Financial incentives
DFFF 1, which has an annual budget of $62m (€50m), awards grants to international features budgeted at more than $1.2m (€1m) with a German spend of up to $10m (€8m). They can receive a grant equivalent to 20% of that spend. The grant is 25% for projects with a German spend of more than $10m (€8m). The grant is capped at $5m (€4m) per film and a portion of it is available up front. Feature documentaries budgeted at $247,000 (€200,000) and feature animations of at least $2.4m (€2m) can also access DFFF 1.
The new DFFF 2, which has an annual budget of $93m (€75m), allows production service providers — including VFX companies — to access funding if the project has an overall production cost of $25m (€20m), of which the German spend is at least $10m (€8m). The funding allocated can be up to 25% of the German spend, but not more than $31m (€25m) per project. The two DFFF funds cannot both be accessed by the same project, but it is possible to also receive funding from the German Federal Film Board (FFA) and regional funds in Germany.

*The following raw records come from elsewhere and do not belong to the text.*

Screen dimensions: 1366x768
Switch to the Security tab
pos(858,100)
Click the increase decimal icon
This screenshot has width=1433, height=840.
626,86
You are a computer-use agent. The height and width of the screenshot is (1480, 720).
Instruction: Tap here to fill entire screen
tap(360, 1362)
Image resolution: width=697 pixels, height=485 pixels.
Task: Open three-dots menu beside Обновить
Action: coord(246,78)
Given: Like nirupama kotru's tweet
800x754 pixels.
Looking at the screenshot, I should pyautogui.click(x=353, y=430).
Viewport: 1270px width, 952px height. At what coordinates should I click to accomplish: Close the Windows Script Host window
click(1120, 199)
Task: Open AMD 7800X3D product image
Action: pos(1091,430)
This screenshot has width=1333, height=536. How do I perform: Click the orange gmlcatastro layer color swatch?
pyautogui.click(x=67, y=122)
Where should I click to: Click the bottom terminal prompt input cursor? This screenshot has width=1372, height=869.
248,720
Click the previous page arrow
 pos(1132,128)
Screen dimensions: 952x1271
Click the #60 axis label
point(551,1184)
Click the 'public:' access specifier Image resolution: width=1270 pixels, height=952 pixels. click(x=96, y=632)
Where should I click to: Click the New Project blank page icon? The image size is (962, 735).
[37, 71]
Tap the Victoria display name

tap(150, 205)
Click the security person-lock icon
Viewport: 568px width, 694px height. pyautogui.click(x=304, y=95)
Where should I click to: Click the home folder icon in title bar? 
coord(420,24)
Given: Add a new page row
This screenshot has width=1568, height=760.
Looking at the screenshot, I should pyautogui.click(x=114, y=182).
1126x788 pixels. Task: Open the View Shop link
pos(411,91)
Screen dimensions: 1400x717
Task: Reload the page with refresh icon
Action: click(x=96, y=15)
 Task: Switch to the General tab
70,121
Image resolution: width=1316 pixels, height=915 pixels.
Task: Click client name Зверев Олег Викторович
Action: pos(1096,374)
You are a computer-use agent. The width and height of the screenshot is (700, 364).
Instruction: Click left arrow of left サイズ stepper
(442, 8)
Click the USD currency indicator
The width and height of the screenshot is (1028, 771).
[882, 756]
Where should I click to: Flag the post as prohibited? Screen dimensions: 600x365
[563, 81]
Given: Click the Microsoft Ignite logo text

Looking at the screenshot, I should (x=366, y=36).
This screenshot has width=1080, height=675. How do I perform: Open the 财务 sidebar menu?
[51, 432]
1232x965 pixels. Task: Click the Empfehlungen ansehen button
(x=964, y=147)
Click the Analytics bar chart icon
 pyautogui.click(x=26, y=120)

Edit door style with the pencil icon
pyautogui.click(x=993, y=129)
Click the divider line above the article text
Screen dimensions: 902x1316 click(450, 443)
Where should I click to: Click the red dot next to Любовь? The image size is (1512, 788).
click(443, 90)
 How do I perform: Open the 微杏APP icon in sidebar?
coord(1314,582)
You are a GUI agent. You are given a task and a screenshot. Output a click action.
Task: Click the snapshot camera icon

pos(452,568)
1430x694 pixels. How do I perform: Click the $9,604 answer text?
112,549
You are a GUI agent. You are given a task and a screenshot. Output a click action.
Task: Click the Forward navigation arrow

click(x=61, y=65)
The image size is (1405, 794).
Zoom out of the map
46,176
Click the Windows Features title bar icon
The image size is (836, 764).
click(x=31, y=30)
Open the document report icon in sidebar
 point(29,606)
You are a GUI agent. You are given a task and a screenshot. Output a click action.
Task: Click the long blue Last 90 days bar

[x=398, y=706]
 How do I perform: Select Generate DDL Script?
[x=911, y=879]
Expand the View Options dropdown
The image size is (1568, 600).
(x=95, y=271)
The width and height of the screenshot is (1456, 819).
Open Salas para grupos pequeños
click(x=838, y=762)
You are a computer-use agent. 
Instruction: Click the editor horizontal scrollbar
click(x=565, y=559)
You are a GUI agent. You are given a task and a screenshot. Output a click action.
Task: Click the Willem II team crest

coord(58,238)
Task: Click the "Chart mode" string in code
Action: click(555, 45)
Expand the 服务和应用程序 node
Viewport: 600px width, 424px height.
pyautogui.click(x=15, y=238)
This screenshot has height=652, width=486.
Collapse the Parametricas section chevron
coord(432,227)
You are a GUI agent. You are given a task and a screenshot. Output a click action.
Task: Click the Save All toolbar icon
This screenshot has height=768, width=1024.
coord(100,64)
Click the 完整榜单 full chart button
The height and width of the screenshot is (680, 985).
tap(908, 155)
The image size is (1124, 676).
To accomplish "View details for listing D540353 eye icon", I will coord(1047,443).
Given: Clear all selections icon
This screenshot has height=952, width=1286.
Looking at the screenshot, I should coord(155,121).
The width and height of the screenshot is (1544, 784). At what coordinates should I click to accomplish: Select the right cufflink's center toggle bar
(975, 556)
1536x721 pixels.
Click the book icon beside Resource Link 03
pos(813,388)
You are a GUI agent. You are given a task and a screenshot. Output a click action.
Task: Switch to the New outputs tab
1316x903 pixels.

The third federal fund is the German Motion Picture Fund (GMPF), which was launched at the beginning of 2016 with an annual budget of $12.3m (€10m) to strengthen the competitiveness and innovative capacity of Germany as a film location. The fund awards non-repayable grants for international co-productions and international high-end TV series, and is open to feature films with budgets of at least $31m (€25m) and TV series with production costs of at least $1.3m (€1.4m) per episode.
Infrastructure and crews
Internationally experienced, English-speaking local crews at all stages of production — from set construction through production services to VFX — mean that visiting projects can dispense with bringing in their own heads of department. Leading service producers include Shotz and Film Base in Berlin and First Frame in Munich.
Size matters
Flights between the main cities take little more than an hour, and budget-conscious producers can now benefit from the internal German services being operated by Easyjet and Ryanair. The Babelsberg and Bavaria Film studios, as well as Cologne’s MMC Studios, are less than an hour’s drive from the city centre hotels.